Now that I'm more or less better and back to work, time has speeded up again. I'm fortunate that my "outside jobs" are art related and that most of what I do can be done from an office in my studio, but I'm back to putting in too many hours. If the sciatica has taught me one thing it's that I have to slow down.
No, I'm not giving up this blog, and I'm certainly not going to stop painting and exhibiting, and I'm not giving up the painting conference that I founded and run. But I am going to think twice about the other ways I have used my time. I've cut way back on Facebook, for instance. E-mail too. Delete, delete, delete. Do I have to participate in every exhibition that comes along? No—especially if it requires packing and shipping, paying for the shipping, and has no catalog or web presence. I figured this out a long time ago but, you know, the siren call to show is strong.
There's more. I've stopped writing letters of reference for friends and colleagues. I wish them well, and I hope they receive the grants and residencies they apply for, but I don't have the time to get pulled into their efforts. (As I wrote in a MM post a while back, Enough with the Reference Letters, I don't apply for any grant that requires letters of reference because they're a time suck for others. Hell, I hardly ever apply for grants, period, because they're a time suck for me.)
And more. Do I have to accept every speaking engagement that offers a "small honorarium"? No. If an institution can't meet my established fee, I can't work for them. I'm sorry to say that I've contributed to your low honorarium by having accepted pittances in the past. (Honorarium = minimum wage for your invaluable professional expertise.) I have found that the preparation, time and travel involved in a speaking or teaching engagement has sometimes cost me more than what I was being paid. One thing is for sure: the folks who are inviting me or you to speak all have wage-paying jobs with benefits. Let's not let them nickel and dime us.

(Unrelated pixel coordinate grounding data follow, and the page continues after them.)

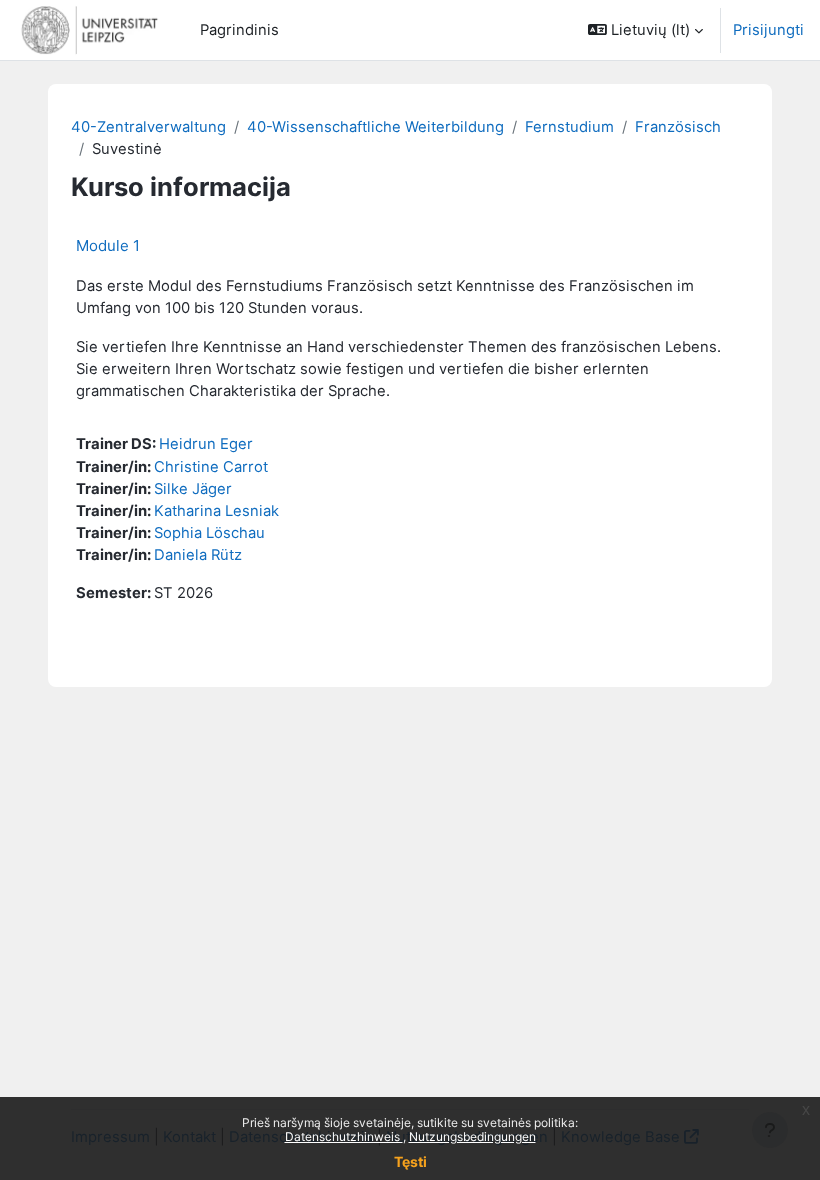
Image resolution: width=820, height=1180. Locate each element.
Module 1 (108, 245)
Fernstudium (569, 127)
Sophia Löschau (209, 533)
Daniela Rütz (198, 555)
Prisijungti (768, 30)
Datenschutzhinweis (344, 1136)
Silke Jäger (193, 489)
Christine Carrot (211, 467)
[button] (645, 30)
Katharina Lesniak (216, 511)
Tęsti (410, 1161)
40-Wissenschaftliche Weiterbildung (375, 127)
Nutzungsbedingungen (472, 1136)
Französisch (678, 127)
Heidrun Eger (206, 444)
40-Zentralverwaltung (148, 127)
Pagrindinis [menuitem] (239, 30)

There are some exceptions.
. If you're early in your career, you're probably trying to get your work out there as much as possible. Go ahead, show. But it's still smart to be discriminating about exhibition opportunities (Coffee shops? Restaurants? Community centers? Be choosy.)
. And even as you progress in your career, you may agree to speak or demo or participate on a panel for free. I have organized and/or participated in a number of blogger panels and events over the past few years, finding that outreach--to work with colleagues I admire, to promote my blog, or just because the topic is interesting--was a worthwhile tradeoff. My colleagues, established artists and bloggers all, must have felt the same, too, because we've all given our time for free.

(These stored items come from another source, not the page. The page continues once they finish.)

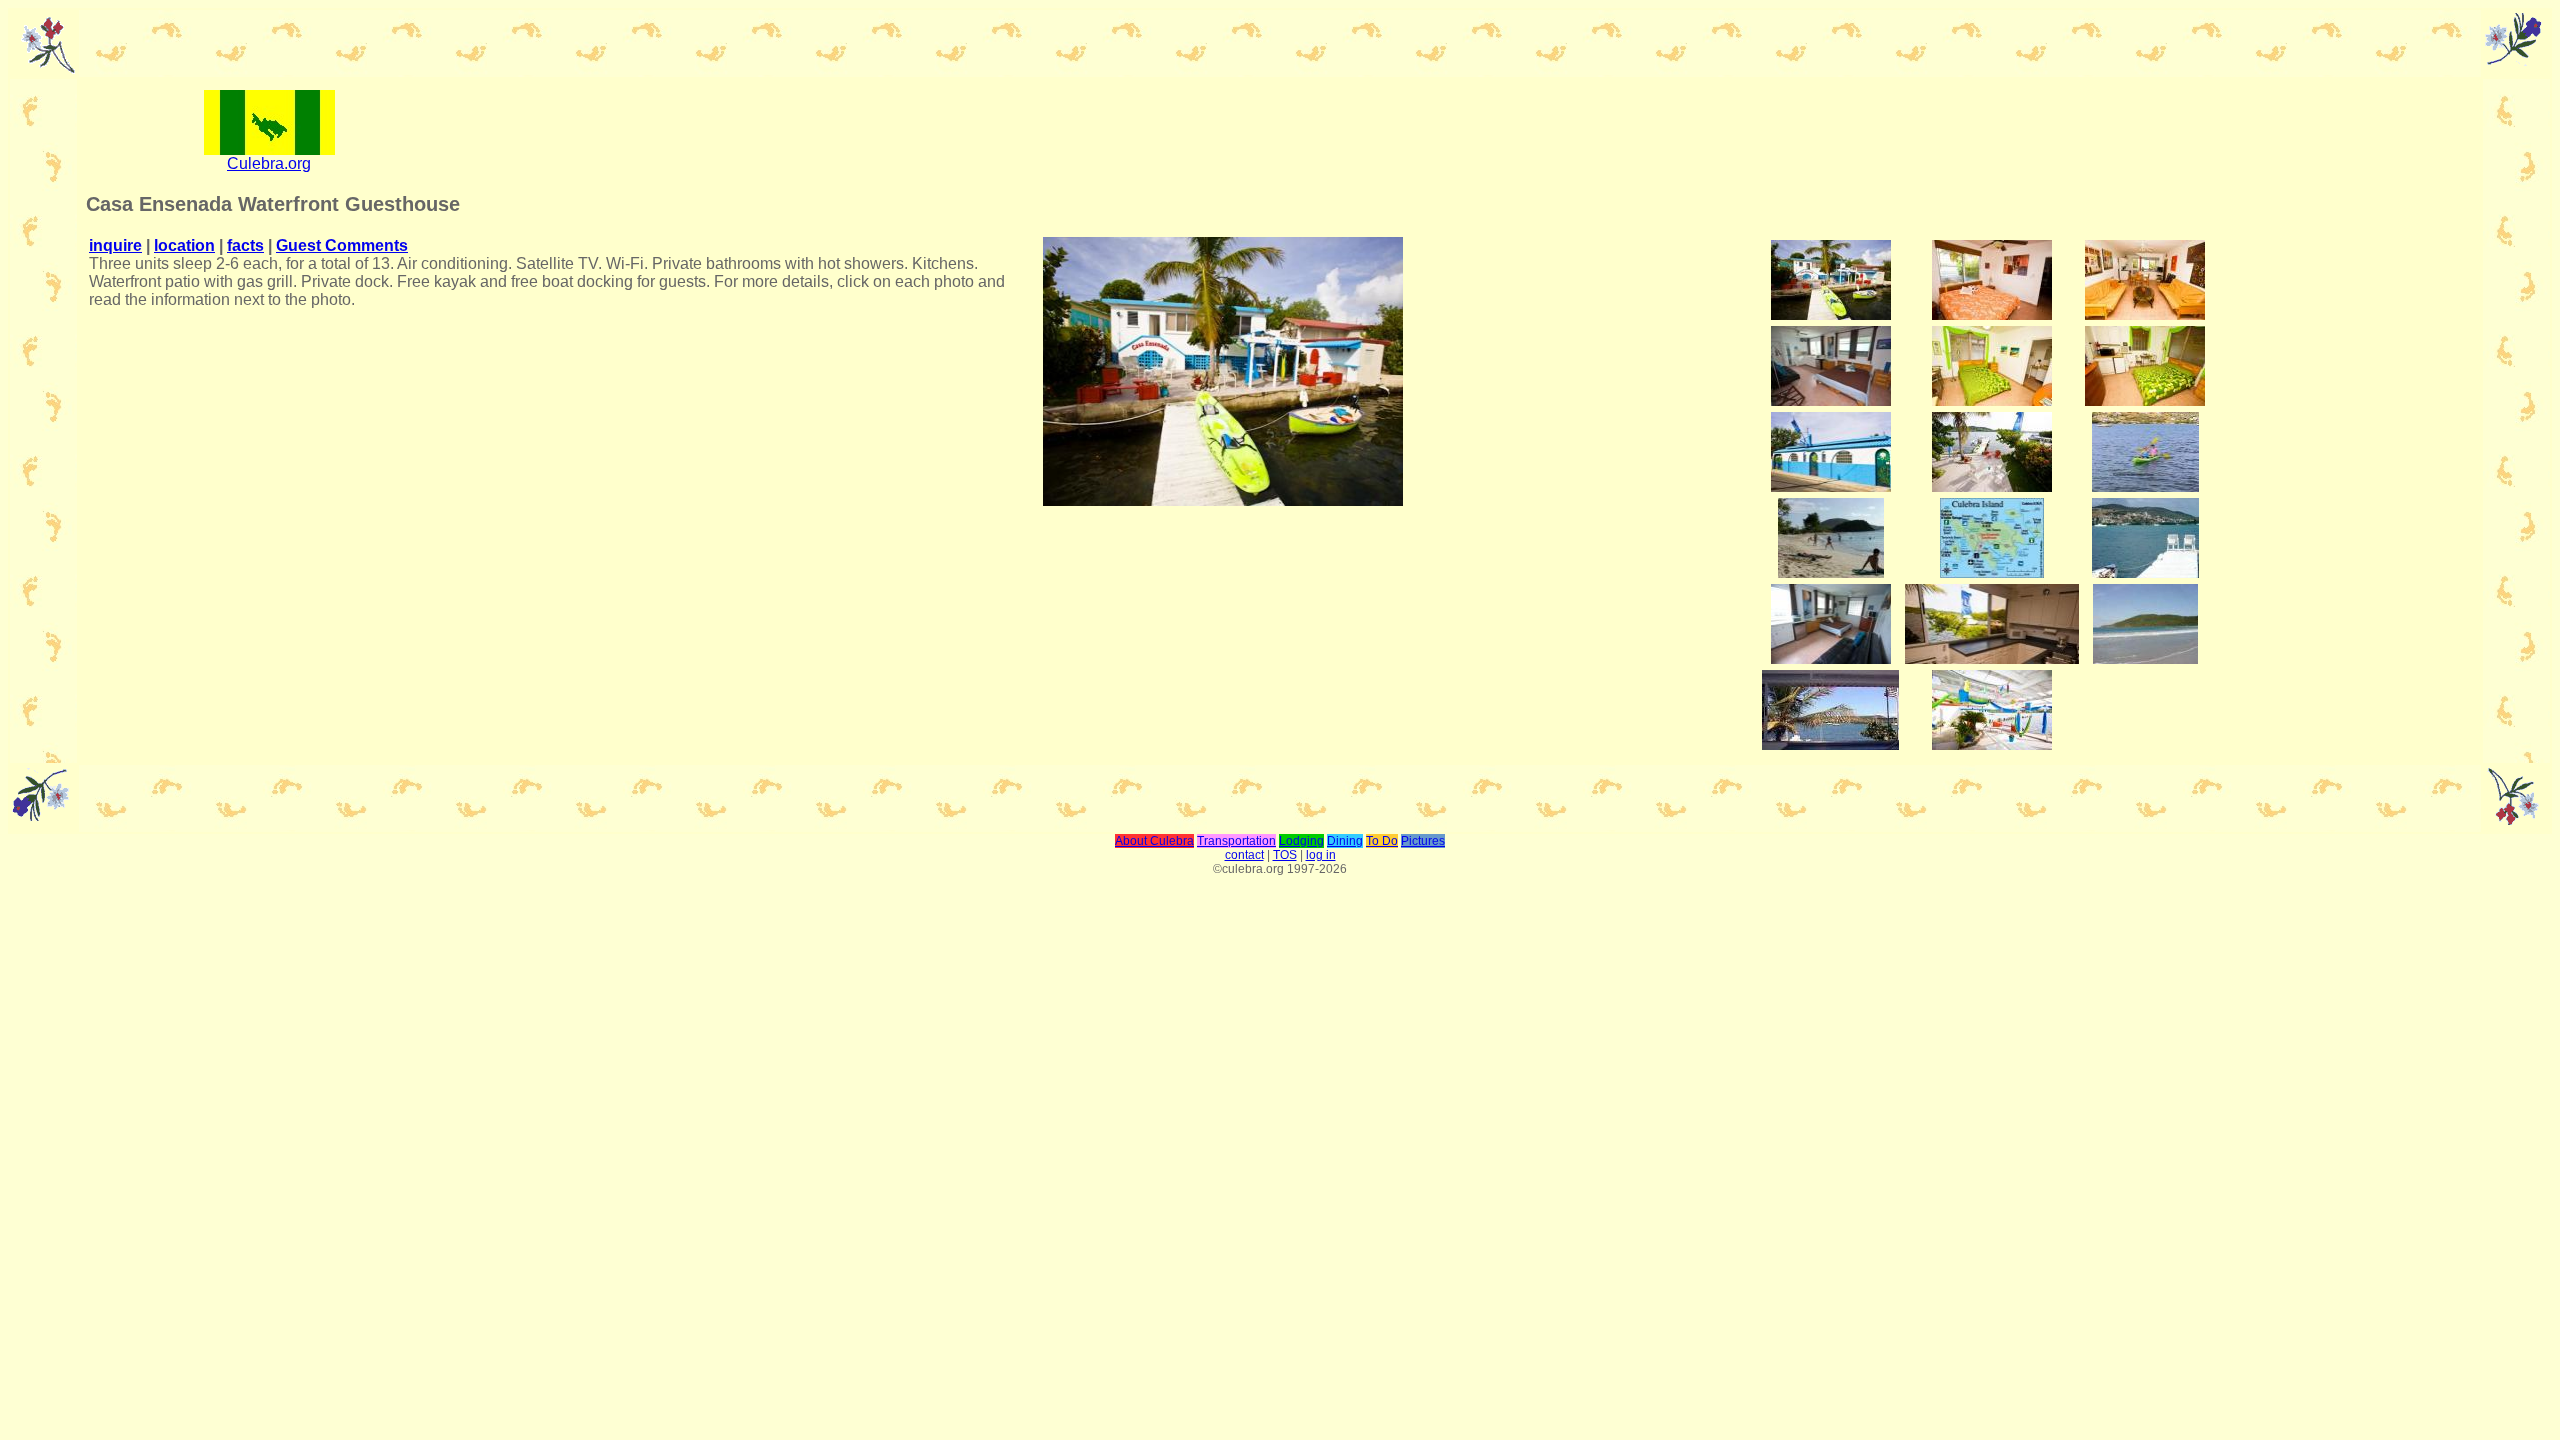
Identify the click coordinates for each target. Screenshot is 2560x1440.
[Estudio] (1831, 400)
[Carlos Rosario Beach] (1831, 572)
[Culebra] (269, 149)
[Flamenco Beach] (2145, 658)
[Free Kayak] (2145, 486)
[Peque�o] (1992, 400)
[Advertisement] (1465, 131)
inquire (115, 245)
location (184, 245)
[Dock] (2145, 572)
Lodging (1301, 841)
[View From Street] (1831, 486)
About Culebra (1154, 841)
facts (245, 245)
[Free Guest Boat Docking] (1992, 486)
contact (1244, 855)
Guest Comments (342, 245)
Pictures (1423, 841)
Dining (1345, 841)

But back to cutting back on activities. I'm not sure how much my cutbacks will help. I am still a Type A who likes to work. But I'm really, really going to try. My well-being depends on it.
Of course there's a larger point to this post, and it's about you:
. How many hours a week do you work?
. Do you feel it's too much?
. Have you experienced work-related stress or illness?
. Have you been able to cut back?
. Have you accepted too many low-wage jobs?
. Do you still?
. When was the last time you took a vacation?
I'm not asking you to respond specifically to these questions, but as you consider them, please tell us a bit about your work habits—or, more likely, your overwork habits.